What the task asks >> There is material below. Print exactly the lines starting at the line with "You are a GUI" and ending at the line with "1000x559 pixels.", ends included, and no others.

Exercise inputs >>

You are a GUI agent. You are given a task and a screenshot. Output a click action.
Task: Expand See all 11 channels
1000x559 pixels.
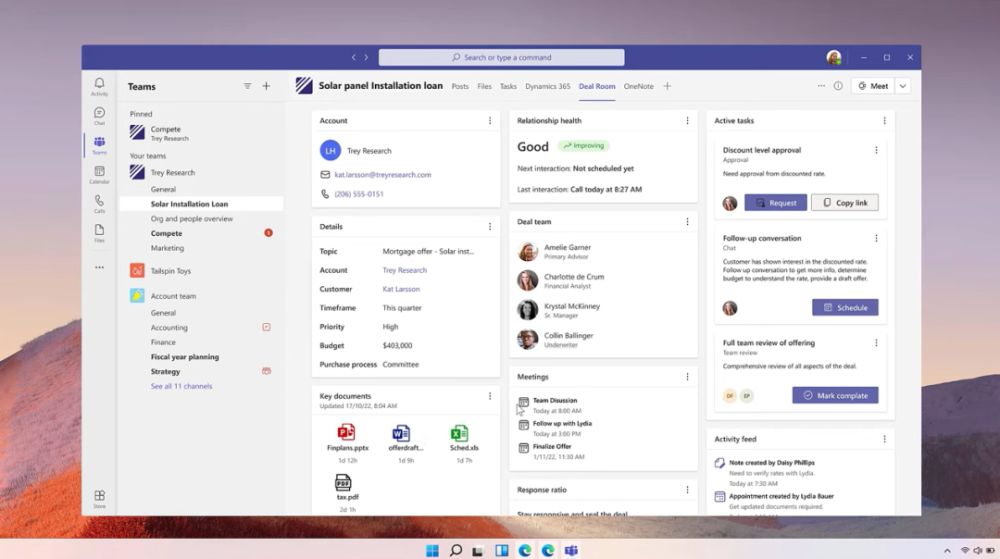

==

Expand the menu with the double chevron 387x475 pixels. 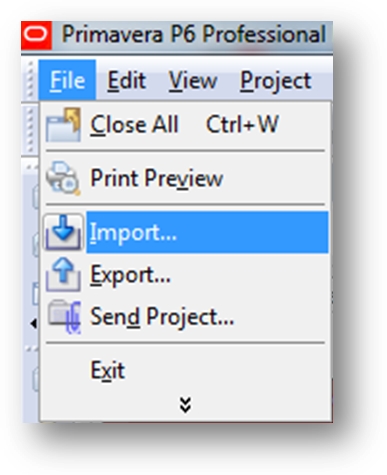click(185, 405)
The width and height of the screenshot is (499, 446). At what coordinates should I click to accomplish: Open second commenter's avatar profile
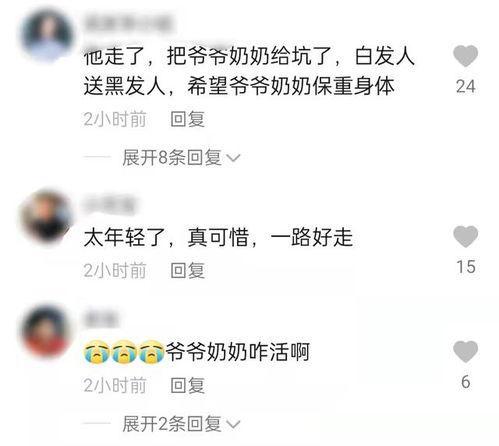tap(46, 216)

---

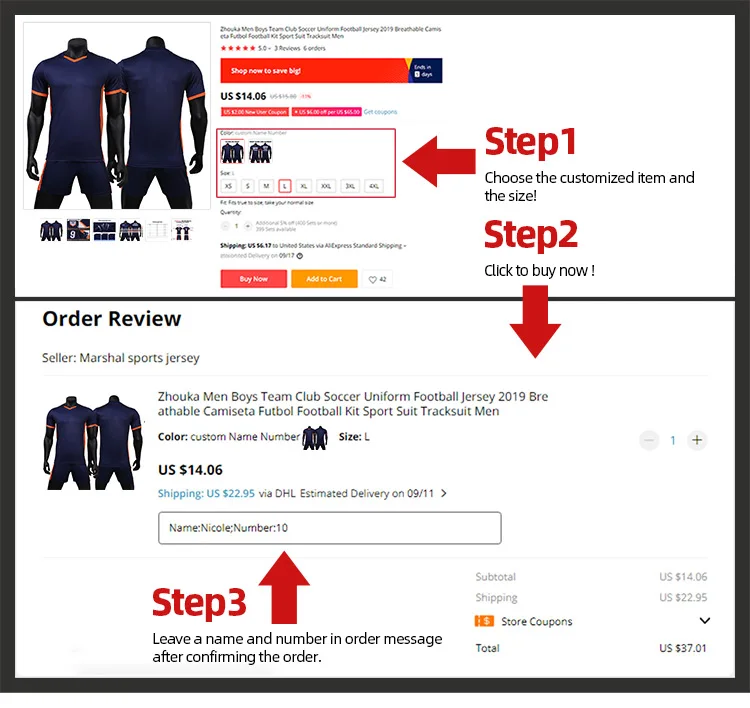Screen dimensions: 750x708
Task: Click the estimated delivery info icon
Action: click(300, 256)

Worked solution >>
You are a GUI agent. You are given a task and a screenshot. Output a click action.
Task: Expand See all 11 channels
1000x559 pixels.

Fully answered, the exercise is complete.